Miriam_C
(Miriam C)
March 19, 2024, 9:38am
1
How can i calculate the square of the norm of the variable vector?
By the way, I previously tried the square_pos function,
i.e., square_pos(norm(wj))
but it does not return the suqare of the norm of the vector wj, instead it always gives me 1 no matter what value wj has.
Miriam_C
(Miriam C)
March 19, 2024, 9:41am
2
Moreover, when i use square or .^2, it tells me it is “Disciplined convex programming error:
Illegal operation: square( {convex} ).”
Miriam_C
(Miriam C)
March 19, 2024, 9:42am
3
This is the error of square_pos(norm(wj))
You should be using square_pos
, and it should work correctly. So something is screwed up or conflicting in your CVX installation or MATLAB session.
Try reinstalling a newly downloaded CVX 2.2 in a fresh MATLAB session.
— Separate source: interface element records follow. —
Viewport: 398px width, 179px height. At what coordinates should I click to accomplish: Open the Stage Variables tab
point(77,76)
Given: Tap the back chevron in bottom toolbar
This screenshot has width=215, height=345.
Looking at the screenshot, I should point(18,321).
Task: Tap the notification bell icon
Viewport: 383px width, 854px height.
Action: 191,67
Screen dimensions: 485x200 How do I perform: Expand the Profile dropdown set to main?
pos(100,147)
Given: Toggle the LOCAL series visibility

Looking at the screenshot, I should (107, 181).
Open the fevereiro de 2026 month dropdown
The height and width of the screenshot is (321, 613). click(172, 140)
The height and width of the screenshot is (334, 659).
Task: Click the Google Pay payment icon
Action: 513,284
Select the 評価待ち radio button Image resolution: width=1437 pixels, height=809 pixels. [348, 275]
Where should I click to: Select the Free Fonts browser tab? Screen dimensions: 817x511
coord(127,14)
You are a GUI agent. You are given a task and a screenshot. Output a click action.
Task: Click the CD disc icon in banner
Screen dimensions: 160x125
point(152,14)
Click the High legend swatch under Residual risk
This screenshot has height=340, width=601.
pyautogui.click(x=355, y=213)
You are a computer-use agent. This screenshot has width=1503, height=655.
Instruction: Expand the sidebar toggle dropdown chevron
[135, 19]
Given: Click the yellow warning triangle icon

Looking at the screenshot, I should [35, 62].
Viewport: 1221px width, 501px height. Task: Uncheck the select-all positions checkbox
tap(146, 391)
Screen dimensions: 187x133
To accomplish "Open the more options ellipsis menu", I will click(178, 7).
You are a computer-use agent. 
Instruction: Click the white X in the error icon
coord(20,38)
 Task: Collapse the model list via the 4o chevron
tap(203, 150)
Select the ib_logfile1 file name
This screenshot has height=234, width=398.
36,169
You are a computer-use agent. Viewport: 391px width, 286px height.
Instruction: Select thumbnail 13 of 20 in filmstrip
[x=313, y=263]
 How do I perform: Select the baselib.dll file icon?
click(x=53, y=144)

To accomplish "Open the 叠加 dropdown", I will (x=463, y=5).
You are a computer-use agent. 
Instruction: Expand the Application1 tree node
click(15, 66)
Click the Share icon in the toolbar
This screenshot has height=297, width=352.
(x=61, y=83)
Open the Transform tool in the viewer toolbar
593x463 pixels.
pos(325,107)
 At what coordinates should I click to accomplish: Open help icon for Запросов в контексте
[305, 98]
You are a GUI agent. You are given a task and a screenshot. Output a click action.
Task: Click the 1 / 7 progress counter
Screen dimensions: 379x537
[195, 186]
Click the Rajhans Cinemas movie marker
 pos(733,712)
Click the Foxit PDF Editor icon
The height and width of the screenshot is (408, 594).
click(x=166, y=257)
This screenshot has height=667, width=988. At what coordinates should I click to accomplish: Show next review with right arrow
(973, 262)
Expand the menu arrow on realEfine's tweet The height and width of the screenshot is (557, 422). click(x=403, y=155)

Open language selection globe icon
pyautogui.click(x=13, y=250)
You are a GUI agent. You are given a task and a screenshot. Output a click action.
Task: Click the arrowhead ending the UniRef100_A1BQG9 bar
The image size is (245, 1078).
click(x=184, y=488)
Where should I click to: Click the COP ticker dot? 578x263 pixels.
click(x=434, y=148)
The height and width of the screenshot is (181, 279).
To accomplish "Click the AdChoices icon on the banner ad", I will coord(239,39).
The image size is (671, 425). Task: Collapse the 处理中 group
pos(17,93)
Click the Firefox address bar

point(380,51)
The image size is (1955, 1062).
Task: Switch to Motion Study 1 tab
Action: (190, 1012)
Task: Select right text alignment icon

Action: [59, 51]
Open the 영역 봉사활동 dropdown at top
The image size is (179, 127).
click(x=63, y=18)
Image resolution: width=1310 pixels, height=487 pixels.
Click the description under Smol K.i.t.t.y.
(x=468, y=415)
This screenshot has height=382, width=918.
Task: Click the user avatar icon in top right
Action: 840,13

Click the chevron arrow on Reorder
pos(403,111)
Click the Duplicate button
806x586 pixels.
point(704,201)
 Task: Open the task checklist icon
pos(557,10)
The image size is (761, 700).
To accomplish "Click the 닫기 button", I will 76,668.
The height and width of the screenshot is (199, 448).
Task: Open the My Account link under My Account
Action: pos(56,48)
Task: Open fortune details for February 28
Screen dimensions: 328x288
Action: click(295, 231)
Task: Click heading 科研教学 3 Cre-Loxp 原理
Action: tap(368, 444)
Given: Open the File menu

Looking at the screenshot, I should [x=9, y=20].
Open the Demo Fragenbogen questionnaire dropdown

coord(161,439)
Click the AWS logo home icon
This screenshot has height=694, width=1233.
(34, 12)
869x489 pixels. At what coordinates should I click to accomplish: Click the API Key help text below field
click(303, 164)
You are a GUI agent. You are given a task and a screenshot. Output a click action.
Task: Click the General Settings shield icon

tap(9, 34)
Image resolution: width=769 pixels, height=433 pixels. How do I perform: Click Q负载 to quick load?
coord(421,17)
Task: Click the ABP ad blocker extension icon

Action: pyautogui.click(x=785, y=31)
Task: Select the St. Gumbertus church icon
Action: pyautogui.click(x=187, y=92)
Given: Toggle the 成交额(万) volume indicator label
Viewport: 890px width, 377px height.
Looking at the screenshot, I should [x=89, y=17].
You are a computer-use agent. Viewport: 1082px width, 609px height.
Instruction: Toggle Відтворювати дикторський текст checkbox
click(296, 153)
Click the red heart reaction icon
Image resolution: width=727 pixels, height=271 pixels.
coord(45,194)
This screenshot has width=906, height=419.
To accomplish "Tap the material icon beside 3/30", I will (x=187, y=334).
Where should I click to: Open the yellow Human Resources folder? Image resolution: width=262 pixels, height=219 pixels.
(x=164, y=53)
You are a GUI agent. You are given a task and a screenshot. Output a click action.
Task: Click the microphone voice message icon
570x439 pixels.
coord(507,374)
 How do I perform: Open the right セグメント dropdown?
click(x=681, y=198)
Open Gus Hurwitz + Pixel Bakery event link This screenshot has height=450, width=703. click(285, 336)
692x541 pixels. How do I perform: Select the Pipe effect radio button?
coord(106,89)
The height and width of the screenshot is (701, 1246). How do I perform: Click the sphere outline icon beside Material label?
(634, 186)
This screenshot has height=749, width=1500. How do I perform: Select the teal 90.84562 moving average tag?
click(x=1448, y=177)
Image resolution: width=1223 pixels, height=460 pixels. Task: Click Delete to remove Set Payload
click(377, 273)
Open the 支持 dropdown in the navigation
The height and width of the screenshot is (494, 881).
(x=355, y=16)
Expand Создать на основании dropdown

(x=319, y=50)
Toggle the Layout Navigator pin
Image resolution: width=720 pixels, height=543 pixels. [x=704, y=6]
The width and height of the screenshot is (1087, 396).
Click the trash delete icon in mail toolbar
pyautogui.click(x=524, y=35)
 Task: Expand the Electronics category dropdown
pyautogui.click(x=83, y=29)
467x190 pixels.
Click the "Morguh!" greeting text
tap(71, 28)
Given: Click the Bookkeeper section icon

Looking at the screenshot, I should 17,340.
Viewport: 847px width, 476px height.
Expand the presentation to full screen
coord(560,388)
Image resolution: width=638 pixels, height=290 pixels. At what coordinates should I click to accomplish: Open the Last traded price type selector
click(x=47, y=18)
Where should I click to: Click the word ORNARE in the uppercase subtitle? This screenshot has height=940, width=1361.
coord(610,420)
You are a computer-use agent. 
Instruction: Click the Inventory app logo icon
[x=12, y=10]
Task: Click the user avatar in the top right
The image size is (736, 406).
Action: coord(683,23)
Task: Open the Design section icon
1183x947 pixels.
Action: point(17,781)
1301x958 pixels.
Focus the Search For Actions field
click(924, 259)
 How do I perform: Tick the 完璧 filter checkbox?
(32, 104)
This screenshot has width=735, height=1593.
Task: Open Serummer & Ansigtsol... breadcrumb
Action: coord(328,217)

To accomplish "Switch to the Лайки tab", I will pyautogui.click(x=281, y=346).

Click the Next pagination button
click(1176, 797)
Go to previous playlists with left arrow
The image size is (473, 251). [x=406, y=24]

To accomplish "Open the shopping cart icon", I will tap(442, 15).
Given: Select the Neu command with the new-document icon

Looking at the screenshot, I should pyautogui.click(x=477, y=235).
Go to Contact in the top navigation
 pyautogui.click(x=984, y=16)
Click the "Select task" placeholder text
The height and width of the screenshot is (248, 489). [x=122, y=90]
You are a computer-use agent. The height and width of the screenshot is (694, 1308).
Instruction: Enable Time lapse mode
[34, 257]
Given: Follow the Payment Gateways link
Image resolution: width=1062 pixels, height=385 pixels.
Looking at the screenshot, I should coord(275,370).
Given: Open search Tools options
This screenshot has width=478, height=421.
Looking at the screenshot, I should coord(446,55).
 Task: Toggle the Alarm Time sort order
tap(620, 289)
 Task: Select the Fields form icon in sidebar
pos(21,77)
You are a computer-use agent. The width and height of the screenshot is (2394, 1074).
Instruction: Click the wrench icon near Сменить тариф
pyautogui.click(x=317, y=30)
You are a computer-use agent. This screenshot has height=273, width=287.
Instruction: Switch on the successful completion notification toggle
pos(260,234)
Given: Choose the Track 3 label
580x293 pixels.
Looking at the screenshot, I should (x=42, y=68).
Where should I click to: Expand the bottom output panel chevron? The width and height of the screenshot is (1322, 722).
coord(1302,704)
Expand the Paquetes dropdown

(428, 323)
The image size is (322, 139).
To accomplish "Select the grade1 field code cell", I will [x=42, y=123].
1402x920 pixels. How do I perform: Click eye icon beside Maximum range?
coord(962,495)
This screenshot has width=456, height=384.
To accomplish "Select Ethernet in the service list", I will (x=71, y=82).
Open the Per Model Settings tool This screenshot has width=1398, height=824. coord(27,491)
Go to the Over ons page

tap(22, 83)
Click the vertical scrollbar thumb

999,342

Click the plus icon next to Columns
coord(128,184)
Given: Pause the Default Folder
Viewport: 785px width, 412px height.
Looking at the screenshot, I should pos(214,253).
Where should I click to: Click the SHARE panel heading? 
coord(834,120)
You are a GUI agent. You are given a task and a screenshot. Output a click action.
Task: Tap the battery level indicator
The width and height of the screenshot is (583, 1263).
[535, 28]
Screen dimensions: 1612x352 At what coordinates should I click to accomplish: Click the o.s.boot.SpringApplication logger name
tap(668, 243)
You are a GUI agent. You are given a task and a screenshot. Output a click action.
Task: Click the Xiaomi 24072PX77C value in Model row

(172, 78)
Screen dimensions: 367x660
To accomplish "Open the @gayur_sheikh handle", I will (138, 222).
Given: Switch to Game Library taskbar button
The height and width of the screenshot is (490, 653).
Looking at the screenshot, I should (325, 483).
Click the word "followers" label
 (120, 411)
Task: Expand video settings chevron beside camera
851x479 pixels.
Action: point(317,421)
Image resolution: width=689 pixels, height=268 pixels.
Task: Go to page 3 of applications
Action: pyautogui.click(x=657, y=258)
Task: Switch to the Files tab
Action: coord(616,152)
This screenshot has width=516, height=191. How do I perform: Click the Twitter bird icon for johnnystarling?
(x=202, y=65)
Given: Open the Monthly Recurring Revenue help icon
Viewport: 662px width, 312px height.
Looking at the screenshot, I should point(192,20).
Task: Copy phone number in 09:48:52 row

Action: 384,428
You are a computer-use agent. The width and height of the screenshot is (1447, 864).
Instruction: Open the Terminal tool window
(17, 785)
As shown in the figure, i think the output result of function square_pos in cvx is wrong,can you help me?
[微信截图_20230503151420]
pow_pos(norm(wj),2)
and
pow_p(norm(wj),2)
should also work.
1 Like
Erling
(Erling D.Andersen)
March 20, 2024, 6:18am
6
I would do
norm(wj) <= constant
rather than
pow_pos(norm(wj),2) <= constant^2
The squaring does no good in this case.
@Erling That is not applicable here because there is a sum of norm squared terms.
Erling
(Erling D.Andersen)
March 20, 2024, 12:06pm
8
Sorry, about that. Ignore my post then.
\sum_{i=1}^n \|x_i\|^2\leq p
is
\|[x_1;\ldots;x_n]\|_2\leq \sqrt{p}
The difference should be irrelevant for typical nice problems but for more nasty problems the second formulation has some advantages: possibly shorter CVX model without adding in a loop, only one long cone instead of 2n short ones (somewhat better at least for Mosek), value of order \sqrt{p} rather than p , and personally I prefer u rather than (\sqrt{u})^2 .
Mea culpa. Yes, the arguments can be stacked into one vector.